Seguidamente se encolumnaron religiosos, religiosas y sacerdotes junto al Obispo Diocesano y comenzó la procesión con la Venerada Imagen. Detrás de la Virgen se ubicaron la Gobernadora de Catamarca, Dra. Lucía Corpacci; el Intendente de Capital, Lic. Raúl Jalil, funcionarios, legisladores, autoridades judiciales y otras nacionales, provinciales y municipales, y de las fuerzas de seguridad.
Los devotos y peregrinos se fueron sumando a esta manifestación pública de fe, mientras los guías iniciaban el rezo del Santo Rosario, con textos bíblicos al comienzo de cada misterio, bajo la animación de los grupos de música Yanai y Kairós y las voces de representantes de los ámbitos de la catequesis y la educación.

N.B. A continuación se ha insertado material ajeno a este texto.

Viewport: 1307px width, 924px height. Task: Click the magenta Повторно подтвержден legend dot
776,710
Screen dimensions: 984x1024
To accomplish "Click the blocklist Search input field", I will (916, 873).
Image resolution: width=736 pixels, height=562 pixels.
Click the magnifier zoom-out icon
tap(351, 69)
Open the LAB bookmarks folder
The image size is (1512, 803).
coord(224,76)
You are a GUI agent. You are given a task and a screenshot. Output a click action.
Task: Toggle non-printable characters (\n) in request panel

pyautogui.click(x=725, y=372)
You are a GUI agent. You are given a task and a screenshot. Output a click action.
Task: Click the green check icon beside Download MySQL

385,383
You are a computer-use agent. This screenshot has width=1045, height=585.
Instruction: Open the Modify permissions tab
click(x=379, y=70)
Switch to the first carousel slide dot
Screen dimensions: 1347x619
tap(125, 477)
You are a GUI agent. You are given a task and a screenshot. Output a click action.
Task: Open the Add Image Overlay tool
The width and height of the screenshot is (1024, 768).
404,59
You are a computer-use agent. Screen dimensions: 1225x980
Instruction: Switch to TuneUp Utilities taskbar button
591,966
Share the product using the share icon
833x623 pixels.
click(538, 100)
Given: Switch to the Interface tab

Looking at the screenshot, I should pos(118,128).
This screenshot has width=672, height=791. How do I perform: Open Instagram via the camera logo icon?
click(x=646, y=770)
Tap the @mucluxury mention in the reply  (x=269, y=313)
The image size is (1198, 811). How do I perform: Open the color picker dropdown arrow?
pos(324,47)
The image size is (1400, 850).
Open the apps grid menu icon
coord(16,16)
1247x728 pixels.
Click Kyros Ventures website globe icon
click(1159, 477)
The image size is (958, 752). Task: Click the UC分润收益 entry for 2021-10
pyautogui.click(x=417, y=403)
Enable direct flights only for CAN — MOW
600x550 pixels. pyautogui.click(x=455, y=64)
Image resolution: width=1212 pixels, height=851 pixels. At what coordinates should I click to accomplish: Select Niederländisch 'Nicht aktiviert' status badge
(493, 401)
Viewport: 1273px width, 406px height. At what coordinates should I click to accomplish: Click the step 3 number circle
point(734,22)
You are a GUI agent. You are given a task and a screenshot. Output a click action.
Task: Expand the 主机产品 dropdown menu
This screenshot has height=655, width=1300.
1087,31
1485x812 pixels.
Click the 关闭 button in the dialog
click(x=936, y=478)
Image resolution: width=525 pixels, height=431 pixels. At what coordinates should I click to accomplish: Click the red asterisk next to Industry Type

A lo largo del trayecto se meditó a la luz del Documento de Aparecida, y se rezó por las intenciones de todos los feligreses.
Al llegar a La Alameda, donde la Sagrada Imagen fue coronada hace 126 años, fue recibida por cientos de devotos que la esperaban para saludarla emocionados con pañuelos en alto, vivas y aplausos. Frente al complejo cultural Urbano Girardi una lluvia de papelitos celebró el paso de la Imagen.
La procesión completó su recorrido en medio del júbilo de los cantos, las oraciones, vivas y reflexiones.
Ya de regreso, cuando las luces del día se habían apagado, frente al atrio de la Catedral Basílica, la Virgen fue saludada con los acordes de la Banda de Música, tras lo cual fue colocada en el trono festivo.